=== Section Start ===

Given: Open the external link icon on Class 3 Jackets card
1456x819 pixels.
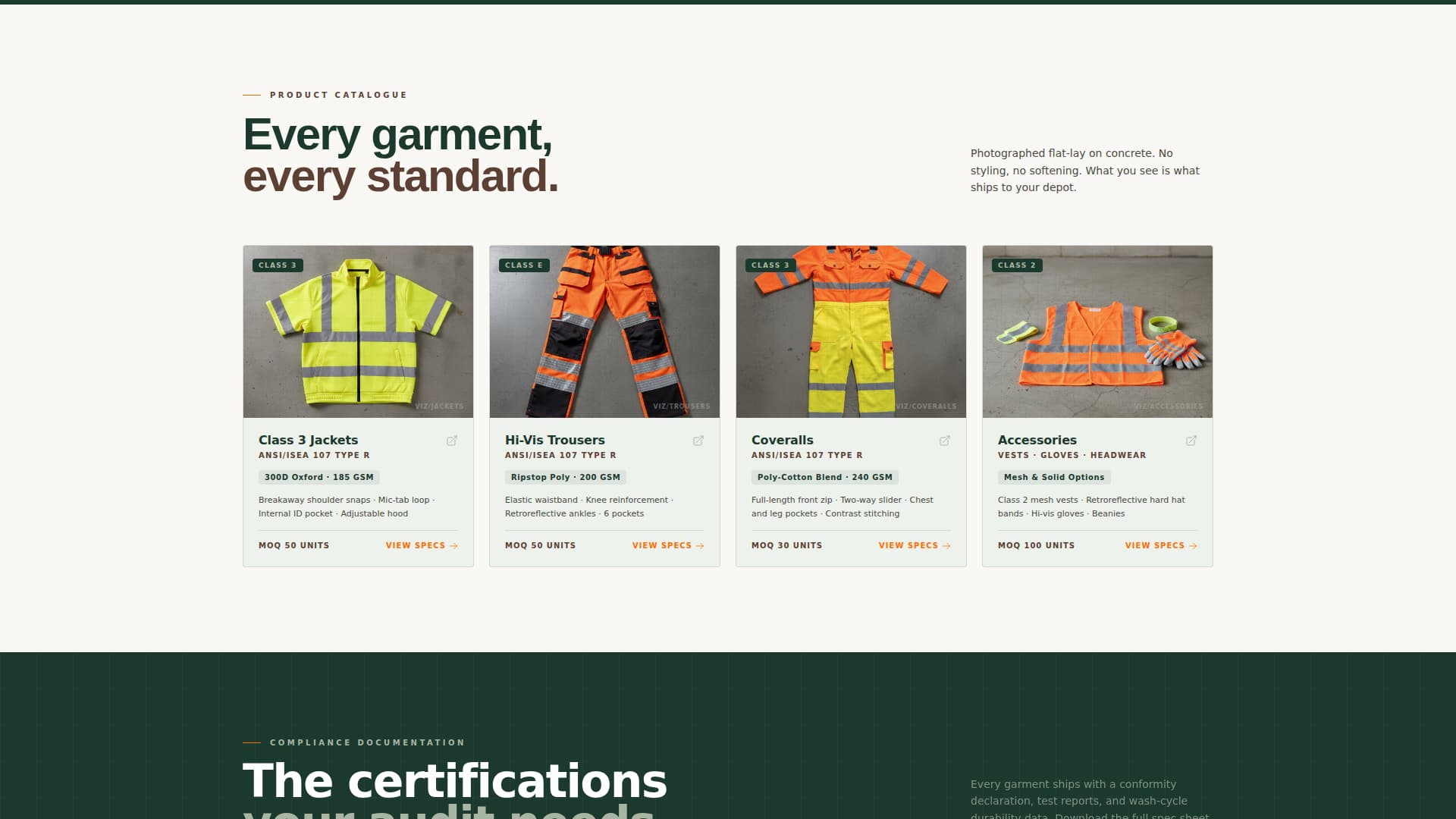Looking at the screenshot, I should pos(452,440).
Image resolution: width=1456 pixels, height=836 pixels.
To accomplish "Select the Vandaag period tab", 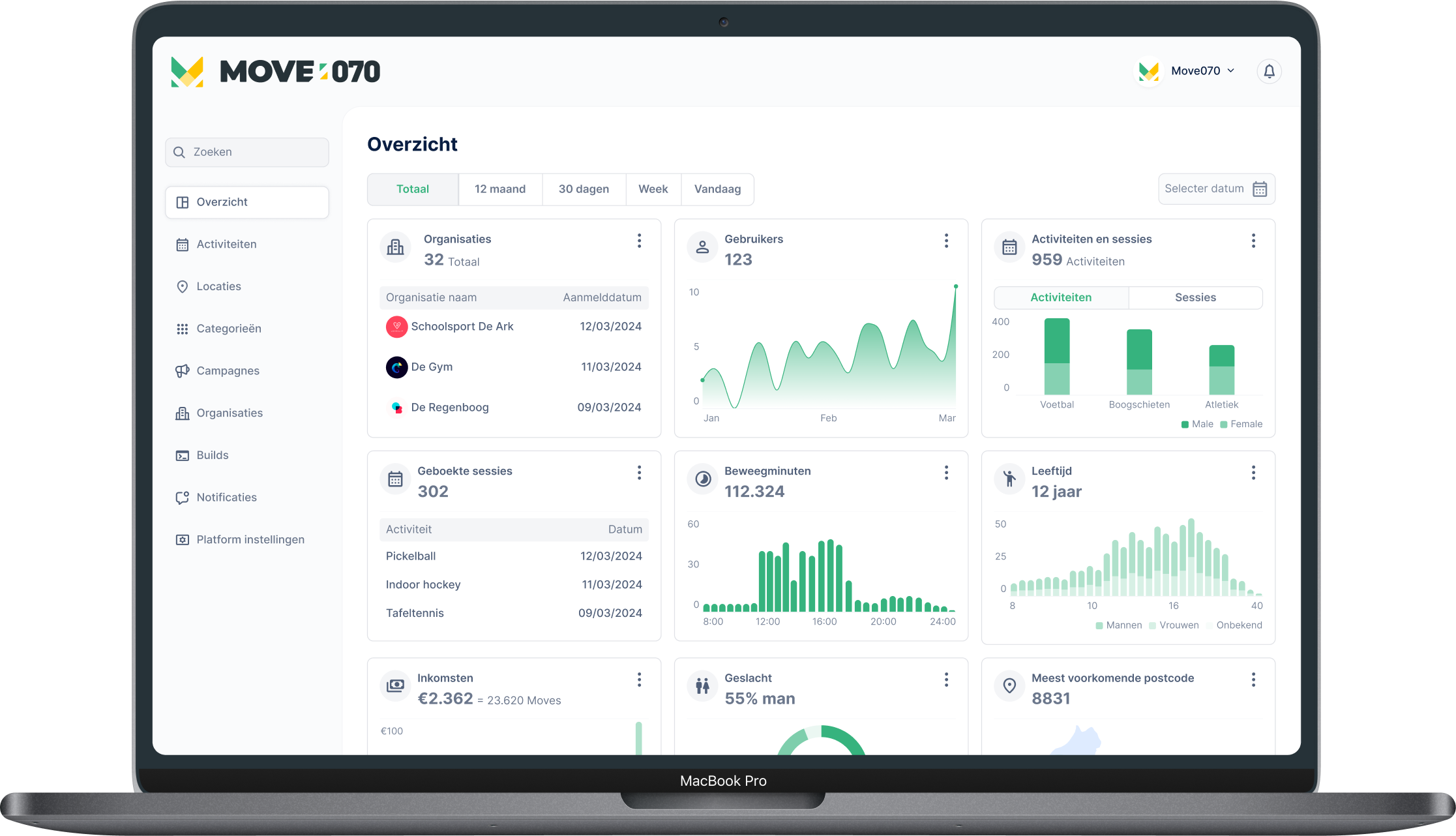I will coord(717,189).
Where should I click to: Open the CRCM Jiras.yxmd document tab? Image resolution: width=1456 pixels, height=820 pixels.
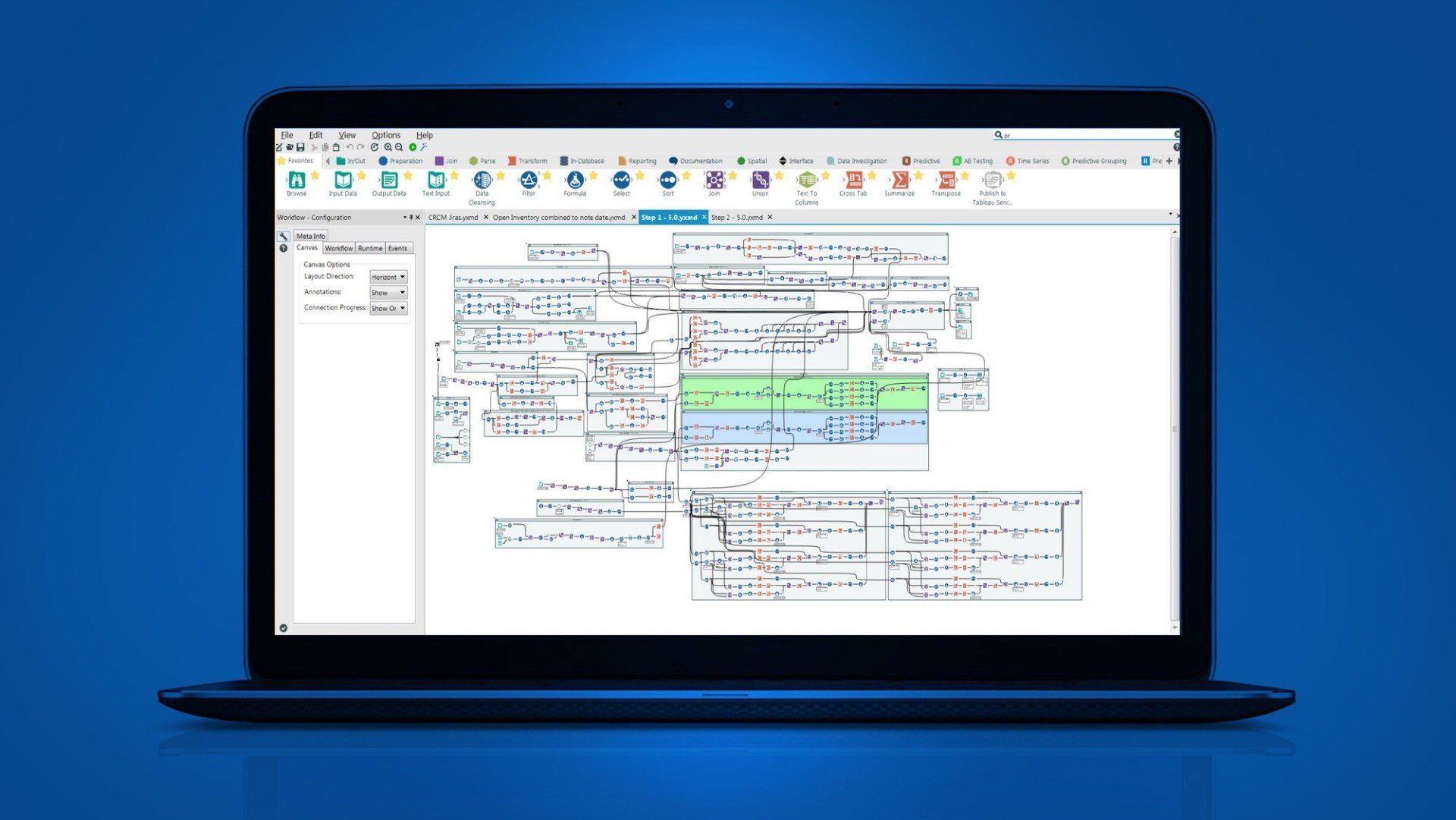click(x=453, y=218)
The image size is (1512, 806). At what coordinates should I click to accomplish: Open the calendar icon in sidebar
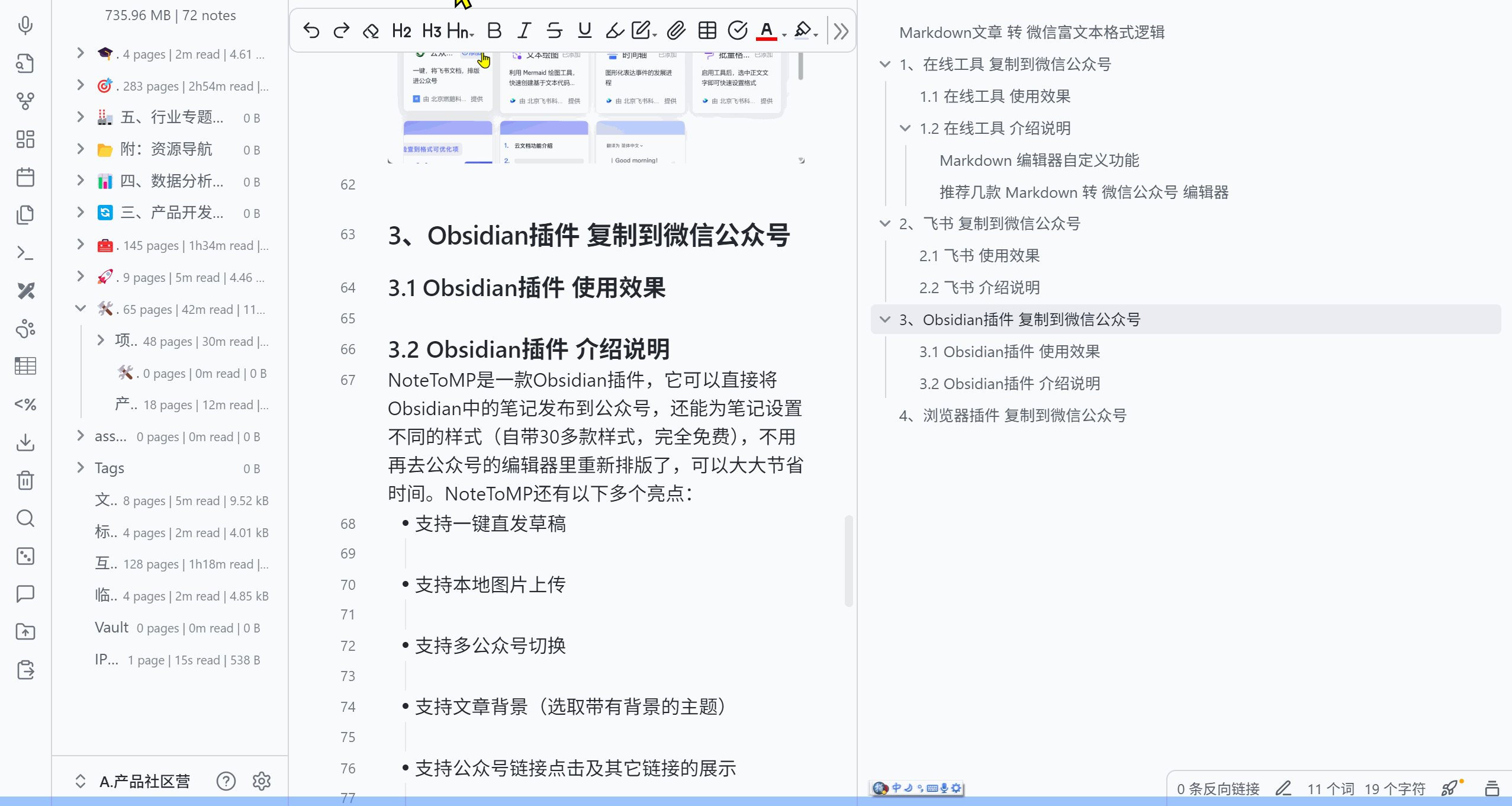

=== Section End ===

**WORK TASK:** Go through the data and return each line where the word "icon" appears.

**ANSWER FOR THIS EXERCISE:**
Given: Open the external link icon on Class 3 Jackets card
The image size is (1512, 806). At what coordinates should I click to accomplish: Open the calendar icon in sidebar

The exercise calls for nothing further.